= Kamma Svensson =

Danish illustrator (1908–1998)

Karen Margrete Svensson (1908–1998) was a Danish illustrator who contributed drawings to Danish newspapers and magazines, especially Politiken. Her illustrated books include those by Lise Nørgaard and Johannes Møllehave. Svensson also created posters for Copenhagen's Tivoli and designed decorative plates and spoons for Royal Copenhagen.

==Early life==
Born in Sønderborg on 28 November 1908, Karen Margrete Svensson was the daughter of the newspaper editor and politician Adolph Bernhard Svensson (1880–1963) and Kathrine Marie Billum (1884–1976).
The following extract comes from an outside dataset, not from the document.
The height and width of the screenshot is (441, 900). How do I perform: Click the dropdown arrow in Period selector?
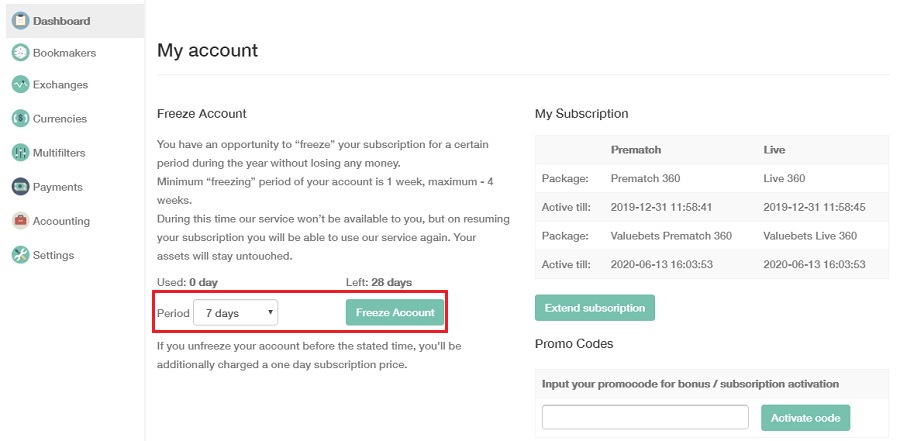(x=270, y=313)
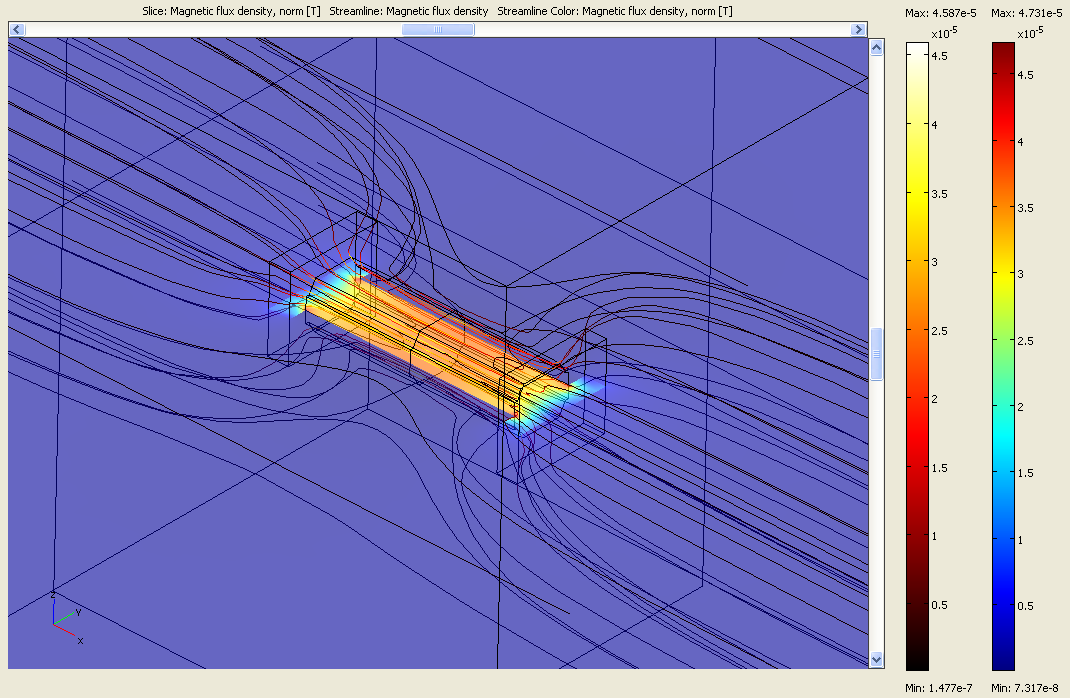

In 1929, she married the Berlin architect Heinrich Hartwig but the marriage was dissolved in 1935. In 1937, she married the business executive Helge Peter Emil Bech Emborg (1910–1995). Despite her marriages, Svensson continued to use her maiden name throughout her life. She had three children: Klaus (1932), Franz (1937) and Morten (1939).

During the First World War, Svensson lived with her mother and siblings in Flensburg while her father was called up to join the German forces. In 1920, the family settled in Haderslev in southern Jutland where in 1927 she graduated from Haderslev Cathedral School. She then studied painting for a short period under Harald Slott-Møller, took a study trip to Paris and attended the Berlin Academy from 1930 to 1933.

==Career==
Svensson first exhibited at the 1937 Sønderjysk Udstilling (Southern Jutland Exhibition]] in Charlottenborg, also exhibiting there at the autumn show the following year. Creating mainly drawings of children, she presented her work at various exhibitions until the mid-1940s. After the war, she began illustrating children's books, including Margit Wohlin's Kan Familien reddes (1946), Else Sigfred-Pedersen's Barnet under mit Hjerte (1947), and Pearl S. Buck's Børnene og Verden (1947). She soon began to contribute illustrations to newspapers and magazines, including Dagens Nyheder, Berlingske Tidende and above all Politiken where she was employed from 1950 to 1971.

From 1945, her works became increasingly colourful, often inspired by bible stories and fairy tales. Her later works were exhibited at Danske bladtegnere (1980), Kunstnere for fred (1983) and the exhibitions of the Women's Artists Association (Kvindelige Kunstneres Samfund) in 1976 and 1986. Her last work was the richly illustrated picture book Da Prosper Alpanus og Rosabelle Verde tryllede om kap (1987).

Kamma Svensson died in Copenhagen on 11 February 1988.